To evaluate whether the change in the metabolic tumour volume (MTV) or total lesion glycolysis (TLG) of the primary tumour, before and after induction chemotherapy, predicts outcome for patients with advanced head and neck squamous cell cancer (SCC). Twenty-eight patients with advanced (American Joint Committee on Cancer stage III and IV) head and neck SCC who underwent positron emission tomography (PET)/CT were included in this retrospective study. Primary tumour MTV and TLG were measured using gradient and fixed percentage threshold segmentations. Outcome endpoint was disease progression or mortality. Pearson correlation, Bland-Altman and receiver operator characteristic analysis were performed. The Pearson's correlation coefficients between percentage changes (pre- and post-induction chemotherapy) from gradient MTV (MTVG) and the 38% SUVmax threshold MTV (MTV38) was 0.96 and between MTVG and the 50% threshold MTV (MTV50) was 0.95 (P < 0.0001). The corresponding Pearson r between TLGG and TLG38 was 0.94 and between TLGG and TLG50 was 0.96 (P < 0.0001). The least bias was 1.89% (standard deviation = 25.30%) between the percentage changes of MTVG and MTV50. The areas under the curve for predicting progression or mortality were 0.76 (P = 0.03) for MTVG and 0.82 for TLGG (P = 0.009).
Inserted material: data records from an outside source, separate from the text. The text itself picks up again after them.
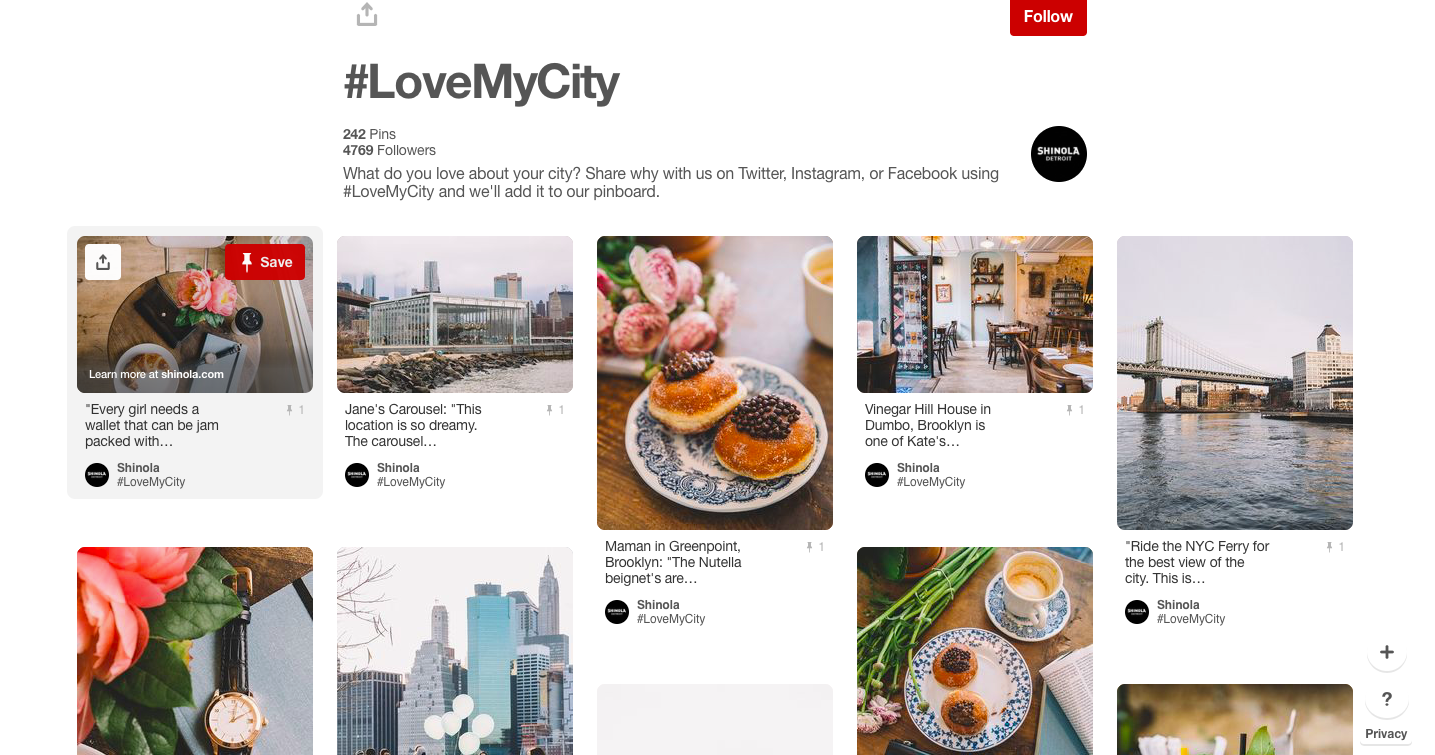
Task: Open the Vinegar Hill House interior photo
Action: click(975, 314)
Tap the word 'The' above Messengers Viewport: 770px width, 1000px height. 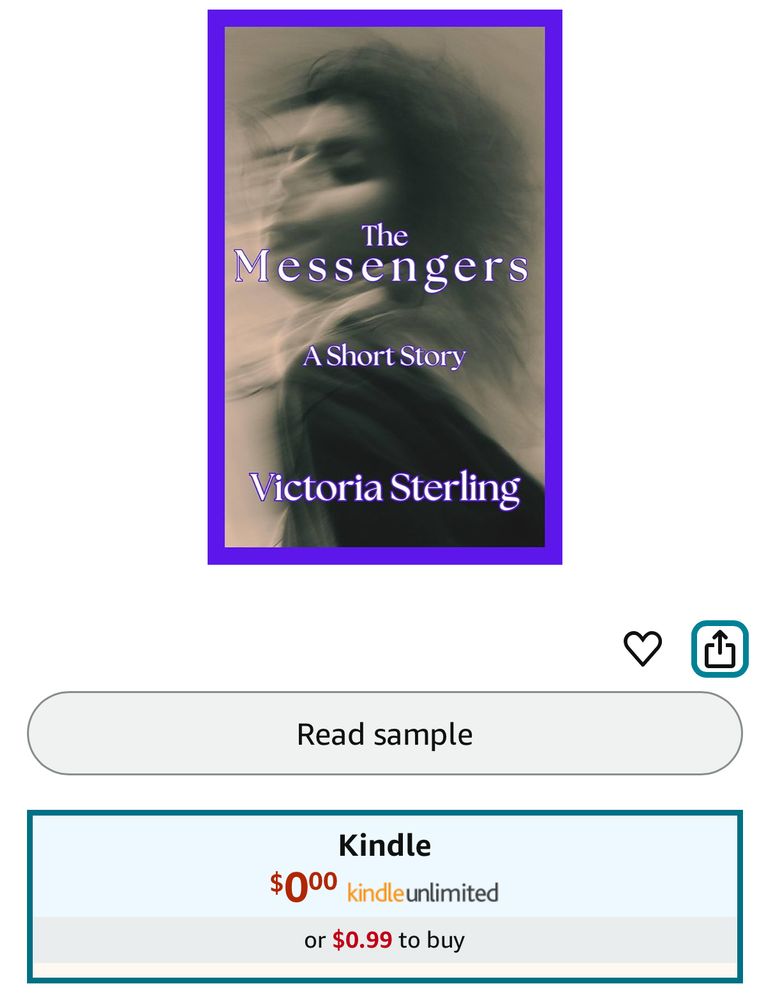click(x=385, y=235)
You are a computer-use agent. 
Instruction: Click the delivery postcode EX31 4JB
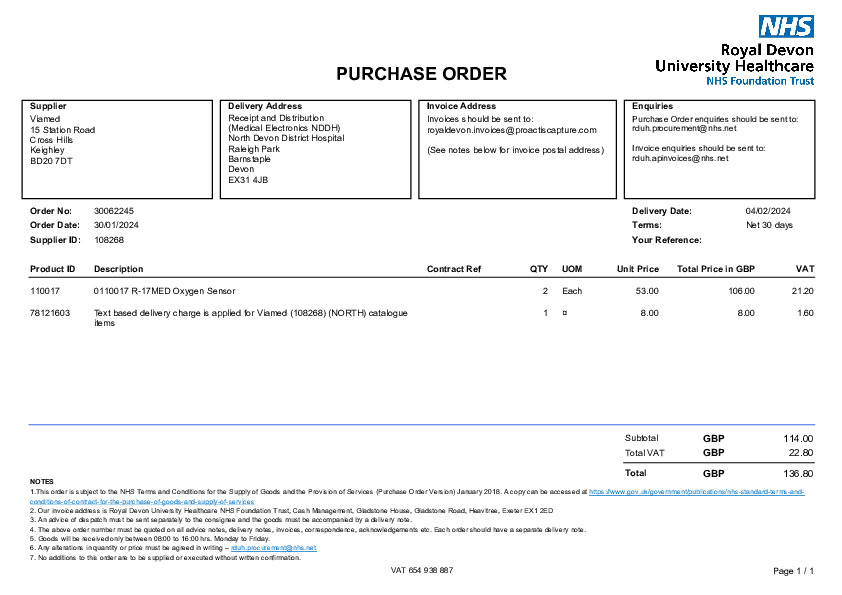coord(248,180)
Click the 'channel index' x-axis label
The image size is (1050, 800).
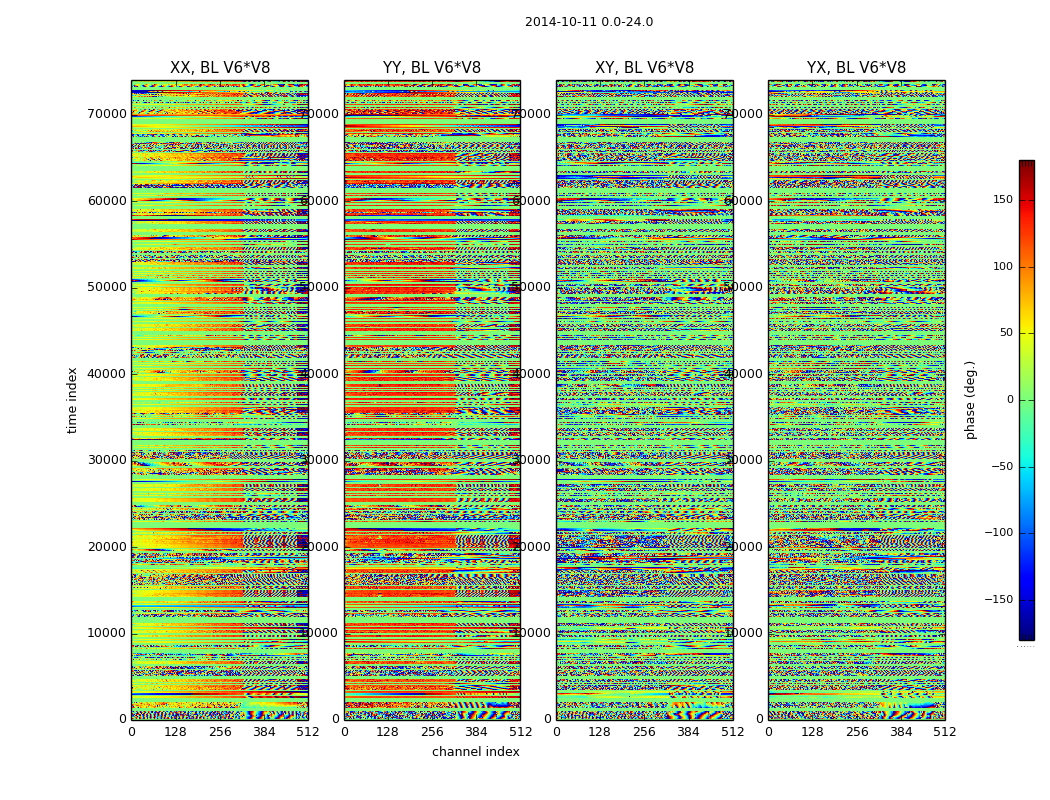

Optimum cut points of a 42% reduction in MTVG and a 55% reduction in the TLGG predict event-free survival with a sensitivity of 62.5% and a specificity of 90% and a hazards ratio of 6.25. A reduction in primary tumour MTV of at least 42% or in TLG of at least 55% after induction chemotherapy may predict event-free survival in patients with advanced head and neck SCC.